VOID FRACTION

An artistic exploration of limestone, limestone quarries and their many by-products, Void Fraction is an ongoing collaboration between artists Mari Rose Pritchard and Julie Upmeyer. The project has taken us from Caernarfon castle to the beaches of Anglesey, along the city walls of Istanbul and into the Geological Society of London, always returning back to our home base - Aber Quarry on Ynys Môn.

The project is an investigation of limestone as a window into deep time, present realities and future thinking. This ‘limestone lens’ has enabled us to imagine the tropical sediments of the carboniferous and envision how our own actions (extraction, care, neglect, destruction, love, labour) might affect the materials of our geological future.

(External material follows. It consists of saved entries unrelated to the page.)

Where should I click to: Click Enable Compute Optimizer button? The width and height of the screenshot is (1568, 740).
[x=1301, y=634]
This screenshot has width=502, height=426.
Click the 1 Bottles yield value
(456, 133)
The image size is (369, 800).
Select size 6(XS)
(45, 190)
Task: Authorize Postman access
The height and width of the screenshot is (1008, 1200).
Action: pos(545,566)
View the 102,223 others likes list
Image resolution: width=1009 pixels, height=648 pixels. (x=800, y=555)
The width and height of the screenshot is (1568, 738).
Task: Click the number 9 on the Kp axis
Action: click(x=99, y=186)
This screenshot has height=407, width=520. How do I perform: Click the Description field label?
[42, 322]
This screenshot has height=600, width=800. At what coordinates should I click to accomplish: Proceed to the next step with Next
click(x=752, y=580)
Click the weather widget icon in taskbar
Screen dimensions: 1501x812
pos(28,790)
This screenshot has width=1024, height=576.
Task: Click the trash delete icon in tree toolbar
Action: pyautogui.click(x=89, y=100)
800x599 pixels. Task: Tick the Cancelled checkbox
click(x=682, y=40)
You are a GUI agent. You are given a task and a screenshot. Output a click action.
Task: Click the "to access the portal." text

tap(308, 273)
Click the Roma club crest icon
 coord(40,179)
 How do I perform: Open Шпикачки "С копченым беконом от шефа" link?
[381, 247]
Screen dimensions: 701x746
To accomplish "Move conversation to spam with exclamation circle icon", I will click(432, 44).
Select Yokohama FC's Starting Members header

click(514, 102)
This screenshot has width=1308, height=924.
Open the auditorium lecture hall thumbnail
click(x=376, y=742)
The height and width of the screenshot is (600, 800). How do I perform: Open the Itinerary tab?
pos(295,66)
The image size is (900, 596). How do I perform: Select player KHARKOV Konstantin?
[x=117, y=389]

Using quarrying by-products as inspiration, we create immersive experiences, installations, performances, moving image, sculpture and have recently published a book ‘a limestone glossary - volume 1’.

a limestone glossary

an artistic exploration of limestone,
limestone quarries and their by-products by artists Mari Rose Pritchard and Julie Upmeyer.

Void Fraction projects (So far)

This all began with a seemingly simple line of inquiry - we were researching the permeability (both physically and conceptually) of Caernarfon Castle’s limestone walls. Drawn to a local source for limestone, we visited Aber Quarry. On our very first visit, we encountered not only the cavernous quarry but its many by-products - limestone powder an aqueous, semi-solid and almost rock-like state. Poured, it formed an opaque milky pool, piled high it became towering white mountains. We were instantly transfixed by the other-worldliness of this altered quarry landscape. One discovery led to the next. Our fascination has only intensified. This is whats happened so far.


The Quarry

During our frequent visits to Aber Quarry on Anglesey, we dove deeply into the depths of aqueous limestone dust, delving into its transformative powers. Exploring the physical qualities of limestone in this unique state, we dug, sifted, filled, replicated, excavated, measured, cast, eroded, displaced, dehydrated and dissolved this mysterious, yet ubiquitous substance.

“it seems to repel the water almost on a cellular level, it seems to sweat, pushing it out to the surface as it is compressed”

“while drying, it wants to reform itself into rock-like striations,  layering and splitting apart in smooth planes”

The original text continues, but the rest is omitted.